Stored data

━━━

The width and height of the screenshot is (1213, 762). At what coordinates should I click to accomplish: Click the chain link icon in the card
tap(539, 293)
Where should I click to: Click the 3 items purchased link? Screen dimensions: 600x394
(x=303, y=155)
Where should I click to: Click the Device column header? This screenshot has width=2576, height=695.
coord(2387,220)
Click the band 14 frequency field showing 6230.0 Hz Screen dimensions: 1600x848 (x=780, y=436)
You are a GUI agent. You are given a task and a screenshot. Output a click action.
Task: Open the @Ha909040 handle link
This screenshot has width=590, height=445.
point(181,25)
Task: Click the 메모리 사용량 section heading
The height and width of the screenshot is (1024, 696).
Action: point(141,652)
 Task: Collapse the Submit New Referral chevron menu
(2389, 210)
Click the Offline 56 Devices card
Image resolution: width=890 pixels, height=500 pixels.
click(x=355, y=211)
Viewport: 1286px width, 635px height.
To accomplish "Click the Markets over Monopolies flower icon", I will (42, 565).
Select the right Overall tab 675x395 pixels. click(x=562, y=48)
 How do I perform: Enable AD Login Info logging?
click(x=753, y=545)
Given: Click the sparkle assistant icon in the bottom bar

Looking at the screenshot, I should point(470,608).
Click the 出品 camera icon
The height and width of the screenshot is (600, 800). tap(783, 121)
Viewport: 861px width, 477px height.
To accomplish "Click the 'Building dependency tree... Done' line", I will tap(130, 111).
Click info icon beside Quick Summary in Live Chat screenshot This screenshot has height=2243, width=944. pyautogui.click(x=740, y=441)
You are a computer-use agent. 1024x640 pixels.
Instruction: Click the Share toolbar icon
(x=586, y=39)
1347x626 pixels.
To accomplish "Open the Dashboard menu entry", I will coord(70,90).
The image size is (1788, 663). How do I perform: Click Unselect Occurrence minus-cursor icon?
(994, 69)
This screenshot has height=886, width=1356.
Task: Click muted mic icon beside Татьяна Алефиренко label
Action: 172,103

━━━

- [WHAT THE TASK REQUIRES]:
Once more, print all the records exactly.

- [WRITTEN SOLUTION]:
The width and height of the screenshot is (1213, 762). At what coordinates should I click to accomplish: Click the chain link icon in the card
tap(539, 293)
Where should I click to: Click the 3 items purchased link? Screen dimensions: 600x394
(x=303, y=155)
Where should I click to: Click the Device column header? This screenshot has width=2576, height=695.
coord(2387,220)
Click the band 14 frequency field showing 6230.0 Hz Screen dimensions: 1600x848 (x=780, y=436)
You are a GUI agent. You are given a task and a screenshot. Output a click action.
Task: Open the @Ha909040 handle link
This screenshot has width=590, height=445.
point(181,25)
Task: Click the 메모리 사용량 section heading
The height and width of the screenshot is (1024, 696).
Action: point(141,652)
 Task: Collapse the Submit New Referral chevron menu
(2389, 210)
Click the Offline 56 Devices card
Image resolution: width=890 pixels, height=500 pixels.
click(x=355, y=211)
Viewport: 1286px width, 635px height.
To accomplish "Click the Markets over Monopolies flower icon", I will (42, 565).
Select the right Overall tab 675x395 pixels. click(x=562, y=48)
 How do I perform: Enable AD Login Info logging?
click(x=753, y=545)
Given: Click the sparkle assistant icon in the bottom bar

Looking at the screenshot, I should point(470,608).
Click the 出品 camera icon
The height and width of the screenshot is (600, 800). tap(783, 121)
Viewport: 861px width, 477px height.
To accomplish "Click the 'Building dependency tree... Done' line", I will tap(130, 111).
Click info icon beside Quick Summary in Live Chat screenshot This screenshot has height=2243, width=944. pyautogui.click(x=740, y=441)
You are a computer-use agent. 1024x640 pixels.
Instruction: Click the Share toolbar icon
(x=586, y=39)
1347x626 pixels.
To accomplish "Open the Dashboard menu entry", I will coord(70,90).
The image size is (1788, 663). How do I perform: Click Unselect Occurrence minus-cursor icon?
(994, 69)
This screenshot has height=886, width=1356.
Task: Click muted mic icon beside Татьяна Алефиренко label
Action: 172,103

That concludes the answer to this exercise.